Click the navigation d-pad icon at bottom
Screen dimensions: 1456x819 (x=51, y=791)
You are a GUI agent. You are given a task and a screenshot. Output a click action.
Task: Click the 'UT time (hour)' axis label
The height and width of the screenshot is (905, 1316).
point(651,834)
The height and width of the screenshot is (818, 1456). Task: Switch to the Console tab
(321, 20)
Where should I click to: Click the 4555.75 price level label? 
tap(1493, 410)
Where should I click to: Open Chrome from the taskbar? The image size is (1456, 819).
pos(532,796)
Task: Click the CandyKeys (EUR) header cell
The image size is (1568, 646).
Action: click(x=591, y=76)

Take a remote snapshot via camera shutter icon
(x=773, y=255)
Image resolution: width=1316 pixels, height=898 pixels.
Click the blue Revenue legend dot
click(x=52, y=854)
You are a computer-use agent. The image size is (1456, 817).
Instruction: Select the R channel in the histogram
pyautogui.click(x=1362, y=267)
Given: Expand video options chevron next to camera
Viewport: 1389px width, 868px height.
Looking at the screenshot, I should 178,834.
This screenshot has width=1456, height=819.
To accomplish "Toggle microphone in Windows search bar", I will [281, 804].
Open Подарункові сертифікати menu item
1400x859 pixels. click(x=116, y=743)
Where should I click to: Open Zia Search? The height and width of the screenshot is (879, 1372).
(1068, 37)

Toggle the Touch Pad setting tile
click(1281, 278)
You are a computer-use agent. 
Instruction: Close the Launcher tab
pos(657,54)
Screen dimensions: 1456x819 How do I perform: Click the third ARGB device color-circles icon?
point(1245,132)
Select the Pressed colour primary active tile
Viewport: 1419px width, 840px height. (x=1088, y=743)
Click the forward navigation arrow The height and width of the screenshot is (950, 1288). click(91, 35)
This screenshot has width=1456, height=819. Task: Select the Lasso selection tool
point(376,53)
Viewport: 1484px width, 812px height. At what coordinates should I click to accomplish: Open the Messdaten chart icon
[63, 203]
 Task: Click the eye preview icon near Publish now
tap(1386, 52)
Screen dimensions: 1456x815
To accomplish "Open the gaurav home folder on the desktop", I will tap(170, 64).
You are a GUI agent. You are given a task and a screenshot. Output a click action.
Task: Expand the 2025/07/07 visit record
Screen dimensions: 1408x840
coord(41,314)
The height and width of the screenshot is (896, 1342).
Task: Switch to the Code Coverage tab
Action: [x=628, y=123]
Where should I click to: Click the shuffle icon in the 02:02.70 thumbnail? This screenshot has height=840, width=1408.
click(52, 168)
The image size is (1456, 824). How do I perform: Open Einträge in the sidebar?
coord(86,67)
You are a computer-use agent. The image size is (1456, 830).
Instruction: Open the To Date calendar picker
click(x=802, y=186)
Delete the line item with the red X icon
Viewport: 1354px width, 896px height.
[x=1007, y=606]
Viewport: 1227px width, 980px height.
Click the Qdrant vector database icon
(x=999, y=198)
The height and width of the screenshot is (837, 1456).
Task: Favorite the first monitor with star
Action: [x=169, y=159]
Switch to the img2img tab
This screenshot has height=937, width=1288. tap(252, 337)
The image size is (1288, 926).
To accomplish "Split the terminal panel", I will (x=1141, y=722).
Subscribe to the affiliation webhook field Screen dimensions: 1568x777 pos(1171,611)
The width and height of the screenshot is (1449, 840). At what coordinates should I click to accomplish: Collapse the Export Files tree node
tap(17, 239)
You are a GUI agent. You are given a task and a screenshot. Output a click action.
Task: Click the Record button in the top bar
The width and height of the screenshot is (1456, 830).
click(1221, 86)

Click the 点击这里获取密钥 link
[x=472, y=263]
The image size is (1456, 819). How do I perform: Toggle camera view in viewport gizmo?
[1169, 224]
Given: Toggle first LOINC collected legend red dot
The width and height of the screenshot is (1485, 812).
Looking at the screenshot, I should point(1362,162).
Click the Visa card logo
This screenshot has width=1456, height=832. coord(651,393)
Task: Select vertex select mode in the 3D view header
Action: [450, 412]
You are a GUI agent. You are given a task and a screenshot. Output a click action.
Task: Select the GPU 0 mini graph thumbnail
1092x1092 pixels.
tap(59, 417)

++++

Instructions to follow = The whole of the data above must be given again, unaltered and complete.

Output of the task =
Click the navigation d-pad icon at bottom
Screen dimensions: 1456x819 (x=51, y=791)
You are a GUI agent. You are given a task and a screenshot. Output a click action.
Task: Click the 'UT time (hour)' axis label
The height and width of the screenshot is (905, 1316).
point(651,834)
The height and width of the screenshot is (818, 1456). Task: Switch to the Console tab
(321, 20)
Where should I click to: Click the 4555.75 price level label? 
tap(1493, 410)
Where should I click to: Open Chrome from the taskbar? The image size is (1456, 819).
pos(532,796)
Task: Click the CandyKeys (EUR) header cell
The image size is (1568, 646).
Action: click(x=591, y=76)

Take a remote snapshot via camera shutter icon
(x=773, y=255)
Image resolution: width=1316 pixels, height=898 pixels.
Click the blue Revenue legend dot
click(x=52, y=854)
You are a computer-use agent. The image size is (1456, 817).
Instruction: Select the R channel in the histogram
pyautogui.click(x=1362, y=267)
Given: Expand video options chevron next to camera
Viewport: 1389px width, 868px height.
Looking at the screenshot, I should 178,834.
This screenshot has width=1456, height=819.
To accomplish "Toggle microphone in Windows search bar", I will [281, 804].
Open Подарункові сертифікати menu item
1400x859 pixels. click(x=116, y=743)
Where should I click to: Open Zia Search? The height and width of the screenshot is (879, 1372).
(1068, 37)

Toggle the Touch Pad setting tile
click(1281, 278)
You are a computer-use agent. 
Instruction: Close the Launcher tab
pos(657,54)
Screen dimensions: 1456x819 How do I perform: Click the third ARGB device color-circles icon?
point(1245,132)
Select the Pressed colour primary active tile
Viewport: 1419px width, 840px height. (x=1088, y=743)
Click the forward navigation arrow The height and width of the screenshot is (950, 1288). click(91, 35)
This screenshot has width=1456, height=819. Task: Select the Lasso selection tool
point(376,53)
Viewport: 1484px width, 812px height. At what coordinates should I click to accomplish: Open the Messdaten chart icon
[63, 203]
 Task: Click the eye preview icon near Publish now
tap(1386, 52)
Screen dimensions: 1456x815
To accomplish "Open the gaurav home folder on the desktop", I will tap(170, 64).
You are a GUI agent. You are given a task and a screenshot. Output a click action.
Task: Expand the 2025/07/07 visit record
Screen dimensions: 1408x840
coord(41,314)
The height and width of the screenshot is (896, 1342).
Task: Switch to the Code Coverage tab
Action: [x=628, y=123]
Where should I click to: Click the shuffle icon in the 02:02.70 thumbnail? This screenshot has height=840, width=1408.
click(52, 168)
The image size is (1456, 824). How do I perform: Open Einträge in the sidebar?
coord(86,67)
You are a computer-use agent. The image size is (1456, 830).
Instruction: Open the To Date calendar picker
click(x=802, y=186)
Delete the line item with the red X icon
Viewport: 1354px width, 896px height.
[x=1007, y=606]
Viewport: 1227px width, 980px height.
Click the Qdrant vector database icon
(x=999, y=198)
The height and width of the screenshot is (837, 1456).
Task: Favorite the first monitor with star
Action: [x=169, y=159]
Switch to the img2img tab
This screenshot has height=937, width=1288. tap(252, 337)
The image size is (1288, 926).
To accomplish "Split the terminal panel", I will (x=1141, y=722).
Subscribe to the affiliation webhook field Screen dimensions: 1568x777 pos(1171,611)
The width and height of the screenshot is (1449, 840). At what coordinates should I click to accomplish: Collapse the Export Files tree node
tap(17, 239)
You are a GUI agent. You are given a task and a screenshot. Output a click action.
Task: Click the Record button in the top bar
The width and height of the screenshot is (1456, 830).
click(1221, 86)

Click the 点击这里获取密钥 link
[x=472, y=263]
The image size is (1456, 819). How do I perform: Toggle camera view in viewport gizmo?
[1169, 224]
Given: Toggle first LOINC collected legend red dot
The width and height of the screenshot is (1485, 812).
Looking at the screenshot, I should point(1362,162).
Click the Visa card logo
This screenshot has width=1456, height=832. coord(651,393)
Task: Select vertex select mode in the 3D view header
Action: [450, 412]
You are a GUI agent. You are given a task and a screenshot. Output a click action.
Task: Select the GPU 0 mini graph thumbnail
1092x1092 pixels.
tap(59, 417)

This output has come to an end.